DATA UNDER STUDY:

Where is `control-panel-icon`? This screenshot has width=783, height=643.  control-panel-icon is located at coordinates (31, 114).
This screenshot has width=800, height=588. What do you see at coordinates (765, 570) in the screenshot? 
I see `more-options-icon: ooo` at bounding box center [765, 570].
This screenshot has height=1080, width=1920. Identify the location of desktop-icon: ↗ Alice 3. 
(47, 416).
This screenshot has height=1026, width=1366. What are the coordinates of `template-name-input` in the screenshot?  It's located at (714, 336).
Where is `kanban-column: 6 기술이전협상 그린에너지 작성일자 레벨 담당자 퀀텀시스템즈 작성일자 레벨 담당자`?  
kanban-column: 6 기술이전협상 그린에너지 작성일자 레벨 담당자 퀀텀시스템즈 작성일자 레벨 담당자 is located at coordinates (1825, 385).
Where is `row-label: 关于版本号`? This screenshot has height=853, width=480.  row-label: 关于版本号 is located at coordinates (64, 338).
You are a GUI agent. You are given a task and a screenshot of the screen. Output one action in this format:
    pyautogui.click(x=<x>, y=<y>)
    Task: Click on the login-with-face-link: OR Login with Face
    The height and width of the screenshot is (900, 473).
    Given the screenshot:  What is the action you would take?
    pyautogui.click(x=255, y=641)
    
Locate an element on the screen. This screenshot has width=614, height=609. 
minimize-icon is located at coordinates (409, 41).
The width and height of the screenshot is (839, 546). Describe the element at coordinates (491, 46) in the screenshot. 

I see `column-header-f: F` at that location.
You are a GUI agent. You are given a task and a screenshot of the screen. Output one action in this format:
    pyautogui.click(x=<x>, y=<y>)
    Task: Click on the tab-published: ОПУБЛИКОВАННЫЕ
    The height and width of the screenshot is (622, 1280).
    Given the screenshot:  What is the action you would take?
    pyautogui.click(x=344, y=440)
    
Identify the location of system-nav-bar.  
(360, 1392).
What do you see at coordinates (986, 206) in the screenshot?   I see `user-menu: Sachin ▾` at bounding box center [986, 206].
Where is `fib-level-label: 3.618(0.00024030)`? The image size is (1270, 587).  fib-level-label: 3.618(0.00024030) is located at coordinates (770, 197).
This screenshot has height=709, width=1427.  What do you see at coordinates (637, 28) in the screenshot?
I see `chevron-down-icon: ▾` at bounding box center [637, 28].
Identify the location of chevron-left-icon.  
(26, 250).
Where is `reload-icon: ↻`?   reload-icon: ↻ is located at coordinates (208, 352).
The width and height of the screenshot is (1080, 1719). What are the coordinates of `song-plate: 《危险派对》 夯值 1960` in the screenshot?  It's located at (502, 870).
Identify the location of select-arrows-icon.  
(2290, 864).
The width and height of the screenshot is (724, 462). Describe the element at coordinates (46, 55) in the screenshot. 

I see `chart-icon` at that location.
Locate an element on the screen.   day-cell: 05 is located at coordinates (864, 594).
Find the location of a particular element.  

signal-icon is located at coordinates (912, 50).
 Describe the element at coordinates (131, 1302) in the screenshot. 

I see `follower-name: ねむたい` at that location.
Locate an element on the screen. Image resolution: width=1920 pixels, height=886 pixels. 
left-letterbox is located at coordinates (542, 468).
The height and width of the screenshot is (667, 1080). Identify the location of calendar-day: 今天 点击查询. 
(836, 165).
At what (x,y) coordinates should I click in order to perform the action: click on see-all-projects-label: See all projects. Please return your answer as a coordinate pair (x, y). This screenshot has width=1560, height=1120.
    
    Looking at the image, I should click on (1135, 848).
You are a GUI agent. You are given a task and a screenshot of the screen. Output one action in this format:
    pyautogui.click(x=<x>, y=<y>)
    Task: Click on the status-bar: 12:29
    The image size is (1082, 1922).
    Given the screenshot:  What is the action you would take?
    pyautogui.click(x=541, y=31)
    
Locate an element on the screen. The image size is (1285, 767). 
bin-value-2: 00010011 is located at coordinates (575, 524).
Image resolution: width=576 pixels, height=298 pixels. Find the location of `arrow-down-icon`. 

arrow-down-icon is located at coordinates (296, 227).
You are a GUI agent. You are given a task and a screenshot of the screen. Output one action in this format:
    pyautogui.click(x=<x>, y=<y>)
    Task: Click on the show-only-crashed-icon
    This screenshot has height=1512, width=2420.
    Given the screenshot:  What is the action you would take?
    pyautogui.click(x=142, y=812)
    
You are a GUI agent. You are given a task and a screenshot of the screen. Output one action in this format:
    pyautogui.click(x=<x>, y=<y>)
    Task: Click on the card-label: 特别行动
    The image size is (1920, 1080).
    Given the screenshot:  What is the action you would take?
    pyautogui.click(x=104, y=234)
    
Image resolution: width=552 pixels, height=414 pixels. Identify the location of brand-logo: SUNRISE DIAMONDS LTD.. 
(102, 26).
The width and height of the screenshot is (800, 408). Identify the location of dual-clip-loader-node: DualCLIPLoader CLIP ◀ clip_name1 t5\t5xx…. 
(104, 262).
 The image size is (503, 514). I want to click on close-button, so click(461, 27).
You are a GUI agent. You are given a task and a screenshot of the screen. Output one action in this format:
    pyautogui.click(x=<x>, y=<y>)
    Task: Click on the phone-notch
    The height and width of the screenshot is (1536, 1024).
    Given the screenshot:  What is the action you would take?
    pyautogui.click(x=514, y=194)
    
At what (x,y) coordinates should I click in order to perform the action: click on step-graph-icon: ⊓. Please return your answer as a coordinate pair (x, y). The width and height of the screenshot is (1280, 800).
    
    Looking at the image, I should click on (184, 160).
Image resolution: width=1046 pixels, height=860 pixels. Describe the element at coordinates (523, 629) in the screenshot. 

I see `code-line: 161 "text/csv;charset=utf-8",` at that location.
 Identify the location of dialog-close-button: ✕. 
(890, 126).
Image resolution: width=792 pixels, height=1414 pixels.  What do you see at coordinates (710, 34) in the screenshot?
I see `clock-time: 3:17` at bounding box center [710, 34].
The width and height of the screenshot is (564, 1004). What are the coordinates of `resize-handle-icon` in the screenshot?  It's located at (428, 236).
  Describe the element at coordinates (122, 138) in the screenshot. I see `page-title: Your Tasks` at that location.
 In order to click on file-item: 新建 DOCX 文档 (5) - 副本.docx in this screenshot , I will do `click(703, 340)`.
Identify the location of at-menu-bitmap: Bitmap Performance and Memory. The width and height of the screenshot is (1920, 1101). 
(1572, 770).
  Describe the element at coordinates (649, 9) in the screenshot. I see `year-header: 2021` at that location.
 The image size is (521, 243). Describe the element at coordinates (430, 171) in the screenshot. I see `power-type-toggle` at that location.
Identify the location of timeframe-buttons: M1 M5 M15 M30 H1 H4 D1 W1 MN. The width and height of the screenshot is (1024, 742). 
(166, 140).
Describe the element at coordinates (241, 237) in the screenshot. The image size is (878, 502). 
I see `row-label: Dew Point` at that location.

EXERCISE OBJECTIVE:
Render every line of the listing above as a Markdown table with the columns Row and Line, skipping blank lines.

SOLUTION FOR THIS PROBLEM:
| Row | Line |
|---|---|
| 1 | Where is `control-panel-icon`? This screenshot has width=783, height=643.  control-panel-icon is located at coordinates (31, 114). |
| 2 | This screenshot has width=800, height=588. What do you see at coordinates (765, 570) in the screenshot?  |
| 3 | I see `more-options-icon: ooo` at bounding box center [765, 570]. |
| 4 | This screenshot has height=1080, width=1920. Identify the location of desktop-icon: ↗ Alice 3.  |
| 5 | (47, 416). |
| 6 | This screenshot has height=1026, width=1366. What are the coordinates of `template-name-input` in the screenshot?  It's located at (714, 336). |
| 7 | Where is `kanban-column: 6 기술이전협상 그린에너지 작성일자 레벨 담당자 퀀텀시스템즈 작성일자 레벨 담당자`?   |
| 8 | kanban-column: 6 기술이전협상 그린에너지 작성일자 레벨 담당자 퀀텀시스템즈 작성일자 레벨 담당자 is located at coordinates (1825, 385). |
| 9 | Where is `row-label: 关于版本号`? This screenshot has height=853, width=480.  row-label: 关于版本号 is located at coordinates (64, 338). |
| 10 | You are a GUI agent. You are given a task and a screenshot of the screen. Output one action in this format: |
| 11 |     pyautogui.click(x=<x>, y=<y>) |
| 12 |     Task: Click on the login-with-face-link: OR Login with Face |
| 13 |     The height and width of the screenshot is (900, 473). |
| 14 |     Given the screenshot:  What is the action you would take? |
| 15 |     pyautogui.click(x=255, y=641) |
| 16 | Locate an element on the screen. This screenshot has width=614, height=609.  |
| 17 | minimize-icon is located at coordinates (409, 41). |
| 18 | The width and height of the screenshot is (839, 546). Describe the element at coordinates (491, 46) in the screenshot.  |
| 19 | I see `column-header-f: F` at that location. |
| 20 | You are a GUI agent. You are given a task and a screenshot of the screen. Output one action in this format: |
| 21 |     pyautogui.click(x=<x>, y=<y>) |
| 22 |     Task: Click on the tab-published: ОПУБЛИКОВАННЫЕ |
| 23 |     The height and width of the screenshot is (622, 1280). |
| 24 |     Given the screenshot:  What is the action you would take? |
| 25 |     pyautogui.click(x=344, y=440) |
| 26 | Identify the location of system-nav-bar.   |
| 27 | (360, 1392). |
| 28 | What do you see at coordinates (986, 206) in the screenshot?   I see `user-menu: Sachin ▾` at bounding box center [986, 206]. |
| 29 | Where is `fib-level-label: 3.618(0.00024030)`? The image size is (1270, 587).  fib-level-label: 3.618(0.00024030) is located at coordinates (770, 197). |
| 30 | This screenshot has height=709, width=1427.  What do you see at coordinates (637, 28) in the screenshot? |
| 31 | I see `chevron-down-icon: ▾` at bounding box center [637, 28]. |
| 32 | Identify the location of chevron-left-icon.   |
| 33 | (26, 250). |
| 34 | Where is `reload-icon: ↻`?   reload-icon: ↻ is located at coordinates (208, 352). |
| 35 | The width and height of the screenshot is (1080, 1719). What are the coordinates of `song-plate: 《危险派对》 夯值 1960` in the screenshot?  It's located at (502, 870). |
| 36 | Identify the location of select-arrows-icon.   |
| 37 | (2290, 864). |
| 38 | The width and height of the screenshot is (724, 462). Describe the element at coordinates (46, 55) in the screenshot.  |
| 39 | I see `chart-icon` at that location. |
| 40 | Locate an element on the screen.   day-cell: 05 is located at coordinates (864, 594). |
| 41 | Find the location of a particular element.   |
| 42 | signal-icon is located at coordinates (912, 50). |
| 43 |  Describe the element at coordinates (131, 1302) in the screenshot.  |
| 44 | I see `follower-name: ねむたい` at that location. |
| 45 | Locate an element on the screen. Image resolution: width=1920 pixels, height=886 pixels.  |
| 46 | left-letterbox is located at coordinates (542, 468). |
| 47 | The height and width of the screenshot is (667, 1080). Identify the location of calendar-day: 今天 点击查询.  |
| 48 | (836, 165). |
| 49 | At what (x,y) coordinates should I click in order to perform the action: click on see-all-projects-label: See all projects. Please return your answer as a coordinate pair (x, y). This screenshot has width=1560, height=1120. |
| 50 |     Looking at the image, I should click on (1135, 848). |
| 51 | You are a GUI agent. You are given a task and a screenshot of the screen. Output one action in this format: |
| 52 |     pyautogui.click(x=<x>, y=<y>) |
| 53 |     Task: Click on the status-bar: 12:29 |
| 54 |     The image size is (1082, 1922). |
| 55 |     Given the screenshot:  What is the action you would take? |
| 56 |     pyautogui.click(x=541, y=31) |
| 57 | Locate an element on the screen. The image size is (1285, 767).  |
| 58 | bin-value-2: 00010011 is located at coordinates (575, 524). |
| 59 | Image resolution: width=576 pixels, height=298 pixels. Find the location of `arrow-down-icon`.  |
| 60 | arrow-down-icon is located at coordinates (296, 227). |
| 61 | You are a GUI agent. You are given a task and a screenshot of the screen. Output one action in this format: |
| 62 |     pyautogui.click(x=<x>, y=<y>) |
| 63 |     Task: Click on the show-only-crashed-icon |
| 64 |     This screenshot has height=1512, width=2420. |
| 65 |     Given the screenshot:  What is the action you would take? |
| 66 |     pyautogui.click(x=142, y=812) |
| 67 | You are a GUI agent. You are given a task and a screenshot of the screen. Output one action in this format: |
| 68 |     pyautogui.click(x=<x>, y=<y>) |
| 69 |     Task: Click on the card-label: 特别行动 |
| 70 |     The image size is (1920, 1080). |
| 71 |     Given the screenshot:  What is the action you would take? |
| 72 |     pyautogui.click(x=104, y=234) |
| 73 | Image resolution: width=552 pixels, height=414 pixels. Identify the location of brand-logo: SUNRISE DIAMONDS LTD..  |
| 74 | (102, 26). |
| 75 | The width and height of the screenshot is (800, 408). Identify the location of dual-clip-loader-node: DualCLIPLoader CLIP ◀ clip_name1 t5\t5xx….  |
| 76 | (104, 262). |
| 77 |  The image size is (503, 514). I want to click on close-button, so click(461, 27). |
| 78 | You are a GUI agent. You are given a task and a screenshot of the screen. Output one action in this format: |
| 79 |     pyautogui.click(x=<x>, y=<y>) |
| 80 |     Task: Click on the phone-notch |
| 81 |     The height and width of the screenshot is (1536, 1024). |
| 82 |     Given the screenshot:  What is the action you would take? |
| 83 |     pyautogui.click(x=514, y=194) |
| 84 | At what (x,y) coordinates should I click in order to perform the action: click on step-graph-icon: ⊓. Please return your answer as a coordinate pair (x, y). The width and height of the screenshot is (1280, 800). |
| 85 |     Looking at the image, I should click on (184, 160). |
| 86 | Image resolution: width=1046 pixels, height=860 pixels. Describe the element at coordinates (523, 629) in the screenshot.  |
| 87 | I see `code-line: 161 "text/csv;charset=utf-8",` at that location. |
| 88 |  Identify the location of dialog-close-button: ✕.  |
| 89 | (890, 126). |
| 90 | Image resolution: width=792 pixels, height=1414 pixels.  What do you see at coordinates (710, 34) in the screenshot? |
| 91 | I see `clock-time: 3:17` at bounding box center [710, 34]. |
| 92 | The width and height of the screenshot is (564, 1004). What are the coordinates of `resize-handle-icon` in the screenshot?  It's located at (428, 236). |
| 93 |   Describe the element at coordinates (122, 138) in the screenshot. I see `page-title: Your Tasks` at that location. |
| 94 |  In order to click on file-item: 新建 DOCX 文档 (5) - 副本.docx in this screenshot , I will do `click(703, 340)`. |
| 95 | Identify the location of at-menu-bitmap: Bitmap Performance and Memory. The width and height of the screenshot is (1920, 1101).  |
| 96 | (1572, 770). |
| 97 |   Describe the element at coordinates (649, 9) in the screenshot. I see `year-header: 2021` at that location. |
| 98 |  The image size is (521, 243). Describe the element at coordinates (430, 171) in the screenshot. I see `power-type-toggle` at that location. |
| 99 | Identify the location of timeframe-buttons: M1 M5 M15 M30 H1 H4 D1 W1 MN. The width and height of the screenshot is (1024, 742).  |
| 100 | (166, 140). |
| 101 | Describe the element at coordinates (241, 237) in the screenshot. The image size is (878, 502).  |
| 102 | I see `row-label: Dew Point` at that location. |